What this task involves. Restate the data that follows exactly as it stands, beginning with the first line and ending with the line that contains "This screenshot has width=1568, height=500.".

Data listing.
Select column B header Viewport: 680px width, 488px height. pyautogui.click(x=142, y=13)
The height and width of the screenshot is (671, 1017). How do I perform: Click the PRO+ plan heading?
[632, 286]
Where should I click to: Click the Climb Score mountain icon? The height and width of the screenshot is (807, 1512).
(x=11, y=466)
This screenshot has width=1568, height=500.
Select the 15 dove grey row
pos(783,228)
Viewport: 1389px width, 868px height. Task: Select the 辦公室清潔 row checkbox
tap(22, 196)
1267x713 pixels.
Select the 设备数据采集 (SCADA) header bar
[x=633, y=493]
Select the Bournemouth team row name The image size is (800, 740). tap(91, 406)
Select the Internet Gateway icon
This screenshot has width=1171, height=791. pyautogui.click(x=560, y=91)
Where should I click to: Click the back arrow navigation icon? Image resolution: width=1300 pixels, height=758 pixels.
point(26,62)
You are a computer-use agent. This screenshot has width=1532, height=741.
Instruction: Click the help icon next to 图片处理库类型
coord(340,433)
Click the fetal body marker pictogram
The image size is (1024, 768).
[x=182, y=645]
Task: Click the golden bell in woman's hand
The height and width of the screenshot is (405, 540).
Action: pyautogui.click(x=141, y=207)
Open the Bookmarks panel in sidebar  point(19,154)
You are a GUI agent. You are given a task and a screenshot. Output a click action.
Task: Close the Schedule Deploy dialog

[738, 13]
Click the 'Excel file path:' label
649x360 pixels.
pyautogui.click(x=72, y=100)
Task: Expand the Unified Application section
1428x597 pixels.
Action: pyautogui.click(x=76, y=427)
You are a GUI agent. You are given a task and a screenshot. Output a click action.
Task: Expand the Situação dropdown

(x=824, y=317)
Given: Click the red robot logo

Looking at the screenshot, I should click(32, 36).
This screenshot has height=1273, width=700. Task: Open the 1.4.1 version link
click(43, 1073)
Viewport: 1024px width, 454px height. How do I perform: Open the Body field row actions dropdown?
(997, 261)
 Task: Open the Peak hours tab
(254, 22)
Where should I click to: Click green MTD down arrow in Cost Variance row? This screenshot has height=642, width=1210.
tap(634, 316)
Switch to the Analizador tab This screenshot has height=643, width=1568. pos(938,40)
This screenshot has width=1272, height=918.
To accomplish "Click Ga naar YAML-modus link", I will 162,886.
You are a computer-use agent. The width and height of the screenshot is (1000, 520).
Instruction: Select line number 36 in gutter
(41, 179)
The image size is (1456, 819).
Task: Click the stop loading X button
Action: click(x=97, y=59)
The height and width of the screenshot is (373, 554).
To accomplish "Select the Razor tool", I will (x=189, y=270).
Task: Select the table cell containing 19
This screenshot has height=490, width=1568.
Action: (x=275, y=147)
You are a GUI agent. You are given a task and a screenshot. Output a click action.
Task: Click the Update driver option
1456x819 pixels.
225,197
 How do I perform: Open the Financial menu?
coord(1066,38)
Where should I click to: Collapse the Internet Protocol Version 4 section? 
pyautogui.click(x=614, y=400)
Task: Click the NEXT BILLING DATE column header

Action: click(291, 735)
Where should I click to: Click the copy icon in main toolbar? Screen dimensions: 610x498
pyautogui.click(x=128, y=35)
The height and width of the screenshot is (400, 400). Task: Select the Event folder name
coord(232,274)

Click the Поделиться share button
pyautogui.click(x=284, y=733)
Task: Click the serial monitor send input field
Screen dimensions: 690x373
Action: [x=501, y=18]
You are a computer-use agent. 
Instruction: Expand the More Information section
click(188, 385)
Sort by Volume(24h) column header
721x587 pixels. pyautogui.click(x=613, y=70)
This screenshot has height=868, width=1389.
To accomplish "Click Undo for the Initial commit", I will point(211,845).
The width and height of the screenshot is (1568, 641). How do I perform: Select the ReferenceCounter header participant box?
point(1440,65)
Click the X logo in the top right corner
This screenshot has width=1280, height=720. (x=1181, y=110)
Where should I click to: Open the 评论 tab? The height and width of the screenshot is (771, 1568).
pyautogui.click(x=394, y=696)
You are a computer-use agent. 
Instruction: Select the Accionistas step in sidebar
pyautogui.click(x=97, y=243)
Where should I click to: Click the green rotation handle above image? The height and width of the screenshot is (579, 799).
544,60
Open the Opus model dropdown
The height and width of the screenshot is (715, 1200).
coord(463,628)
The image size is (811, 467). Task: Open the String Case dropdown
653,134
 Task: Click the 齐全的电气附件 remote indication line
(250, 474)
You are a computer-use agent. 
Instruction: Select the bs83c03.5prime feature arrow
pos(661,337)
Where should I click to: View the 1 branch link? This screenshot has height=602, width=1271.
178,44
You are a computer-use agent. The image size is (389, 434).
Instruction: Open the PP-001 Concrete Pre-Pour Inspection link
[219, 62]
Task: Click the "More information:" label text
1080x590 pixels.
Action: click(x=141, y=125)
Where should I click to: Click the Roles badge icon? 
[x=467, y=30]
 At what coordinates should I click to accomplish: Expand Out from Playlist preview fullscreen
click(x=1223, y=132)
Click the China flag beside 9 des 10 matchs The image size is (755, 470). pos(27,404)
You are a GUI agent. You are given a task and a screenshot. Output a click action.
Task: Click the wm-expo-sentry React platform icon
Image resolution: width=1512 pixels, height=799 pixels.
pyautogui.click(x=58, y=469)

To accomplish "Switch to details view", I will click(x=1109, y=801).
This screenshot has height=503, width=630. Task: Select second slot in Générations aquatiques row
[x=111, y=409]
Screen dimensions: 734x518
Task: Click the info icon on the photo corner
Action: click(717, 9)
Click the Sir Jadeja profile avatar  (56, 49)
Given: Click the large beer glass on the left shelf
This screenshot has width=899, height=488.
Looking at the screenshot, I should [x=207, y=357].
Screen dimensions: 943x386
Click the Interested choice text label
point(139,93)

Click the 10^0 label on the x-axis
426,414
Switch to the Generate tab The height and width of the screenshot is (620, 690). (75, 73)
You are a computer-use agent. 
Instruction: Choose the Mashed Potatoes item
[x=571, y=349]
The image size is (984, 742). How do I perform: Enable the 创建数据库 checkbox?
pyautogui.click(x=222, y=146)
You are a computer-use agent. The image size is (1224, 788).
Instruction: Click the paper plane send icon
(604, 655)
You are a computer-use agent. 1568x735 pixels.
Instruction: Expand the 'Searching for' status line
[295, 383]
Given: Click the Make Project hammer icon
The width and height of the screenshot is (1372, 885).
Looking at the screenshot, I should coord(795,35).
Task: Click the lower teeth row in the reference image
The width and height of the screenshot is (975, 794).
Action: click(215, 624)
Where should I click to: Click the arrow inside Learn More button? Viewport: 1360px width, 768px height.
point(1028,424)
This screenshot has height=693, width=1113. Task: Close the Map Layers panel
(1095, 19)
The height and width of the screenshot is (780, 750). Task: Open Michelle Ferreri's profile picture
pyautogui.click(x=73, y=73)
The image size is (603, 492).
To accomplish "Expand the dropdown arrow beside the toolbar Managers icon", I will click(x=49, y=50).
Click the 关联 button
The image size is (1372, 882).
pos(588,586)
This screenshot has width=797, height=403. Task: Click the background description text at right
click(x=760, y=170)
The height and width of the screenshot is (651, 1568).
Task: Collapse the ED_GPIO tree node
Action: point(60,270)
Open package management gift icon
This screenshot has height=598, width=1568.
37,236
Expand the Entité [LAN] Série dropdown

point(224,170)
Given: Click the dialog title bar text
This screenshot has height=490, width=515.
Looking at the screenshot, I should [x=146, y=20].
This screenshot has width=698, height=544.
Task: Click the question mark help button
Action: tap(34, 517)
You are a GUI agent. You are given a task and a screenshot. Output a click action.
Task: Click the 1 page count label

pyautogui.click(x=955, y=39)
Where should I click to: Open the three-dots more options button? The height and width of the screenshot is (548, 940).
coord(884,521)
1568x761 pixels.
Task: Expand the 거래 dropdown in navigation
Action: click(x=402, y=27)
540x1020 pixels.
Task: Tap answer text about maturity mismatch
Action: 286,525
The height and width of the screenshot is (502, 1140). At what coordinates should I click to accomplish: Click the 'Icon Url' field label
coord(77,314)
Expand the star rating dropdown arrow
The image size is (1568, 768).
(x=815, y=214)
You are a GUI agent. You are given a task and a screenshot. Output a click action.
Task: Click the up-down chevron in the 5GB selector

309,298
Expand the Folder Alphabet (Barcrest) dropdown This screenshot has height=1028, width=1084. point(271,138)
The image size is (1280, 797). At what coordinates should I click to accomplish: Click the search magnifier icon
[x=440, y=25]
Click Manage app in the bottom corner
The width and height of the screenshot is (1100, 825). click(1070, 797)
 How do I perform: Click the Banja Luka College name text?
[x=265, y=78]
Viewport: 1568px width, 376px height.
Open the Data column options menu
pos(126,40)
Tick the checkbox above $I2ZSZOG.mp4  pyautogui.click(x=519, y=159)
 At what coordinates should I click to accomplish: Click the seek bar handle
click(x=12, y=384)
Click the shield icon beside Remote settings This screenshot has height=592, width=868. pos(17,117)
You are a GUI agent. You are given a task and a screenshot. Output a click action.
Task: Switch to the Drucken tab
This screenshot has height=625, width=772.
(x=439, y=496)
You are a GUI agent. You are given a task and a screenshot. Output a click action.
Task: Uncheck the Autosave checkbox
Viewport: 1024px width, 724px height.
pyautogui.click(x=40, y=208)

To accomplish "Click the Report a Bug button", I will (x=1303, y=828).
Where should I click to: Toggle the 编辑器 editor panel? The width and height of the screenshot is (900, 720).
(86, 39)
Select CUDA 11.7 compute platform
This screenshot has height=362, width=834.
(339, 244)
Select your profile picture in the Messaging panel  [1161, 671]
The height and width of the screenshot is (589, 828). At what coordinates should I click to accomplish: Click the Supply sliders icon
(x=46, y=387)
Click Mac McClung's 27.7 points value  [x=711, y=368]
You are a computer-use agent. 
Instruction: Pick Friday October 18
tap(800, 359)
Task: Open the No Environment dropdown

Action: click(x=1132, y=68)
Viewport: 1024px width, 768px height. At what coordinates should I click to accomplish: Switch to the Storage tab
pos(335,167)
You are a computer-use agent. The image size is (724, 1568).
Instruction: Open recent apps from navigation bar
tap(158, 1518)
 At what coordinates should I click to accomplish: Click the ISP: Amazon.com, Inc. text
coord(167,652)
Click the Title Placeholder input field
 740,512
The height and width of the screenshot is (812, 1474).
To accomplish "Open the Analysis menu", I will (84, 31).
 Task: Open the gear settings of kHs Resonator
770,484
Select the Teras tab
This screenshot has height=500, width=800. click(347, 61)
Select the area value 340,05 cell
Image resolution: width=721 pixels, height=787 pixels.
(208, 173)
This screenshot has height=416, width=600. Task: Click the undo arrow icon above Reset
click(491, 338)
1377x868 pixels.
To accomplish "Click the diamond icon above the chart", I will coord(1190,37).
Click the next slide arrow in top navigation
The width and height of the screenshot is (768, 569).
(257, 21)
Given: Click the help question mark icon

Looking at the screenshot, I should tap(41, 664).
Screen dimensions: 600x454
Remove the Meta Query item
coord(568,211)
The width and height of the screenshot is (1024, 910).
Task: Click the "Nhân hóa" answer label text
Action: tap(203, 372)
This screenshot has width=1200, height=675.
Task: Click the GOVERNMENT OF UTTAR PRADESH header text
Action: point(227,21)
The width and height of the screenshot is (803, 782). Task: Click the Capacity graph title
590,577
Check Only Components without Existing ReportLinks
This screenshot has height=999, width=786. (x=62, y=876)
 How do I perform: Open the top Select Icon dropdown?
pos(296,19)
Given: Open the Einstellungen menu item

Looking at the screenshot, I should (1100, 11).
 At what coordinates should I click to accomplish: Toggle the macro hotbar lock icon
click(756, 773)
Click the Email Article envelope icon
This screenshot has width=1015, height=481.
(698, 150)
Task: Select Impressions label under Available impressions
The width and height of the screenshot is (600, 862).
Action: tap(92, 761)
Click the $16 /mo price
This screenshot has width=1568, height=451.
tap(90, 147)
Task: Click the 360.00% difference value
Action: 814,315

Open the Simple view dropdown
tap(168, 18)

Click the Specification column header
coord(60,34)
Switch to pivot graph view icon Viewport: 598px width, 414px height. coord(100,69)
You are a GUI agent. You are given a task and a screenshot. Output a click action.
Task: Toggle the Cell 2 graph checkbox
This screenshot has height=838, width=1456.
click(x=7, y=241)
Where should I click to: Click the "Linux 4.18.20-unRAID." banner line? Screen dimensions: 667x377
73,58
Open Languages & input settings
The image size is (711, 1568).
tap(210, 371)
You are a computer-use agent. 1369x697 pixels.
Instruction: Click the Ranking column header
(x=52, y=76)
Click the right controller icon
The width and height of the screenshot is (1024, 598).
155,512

Solution below.
Select column B header Viewport: 680px width, 488px height. pyautogui.click(x=142, y=13)
The height and width of the screenshot is (671, 1017). How do I perform: Click the PRO+ plan heading?
[632, 286]
Where should I click to: Click the Climb Score mountain icon? The height and width of the screenshot is (807, 1512).
(x=11, y=466)
This screenshot has width=1568, height=500.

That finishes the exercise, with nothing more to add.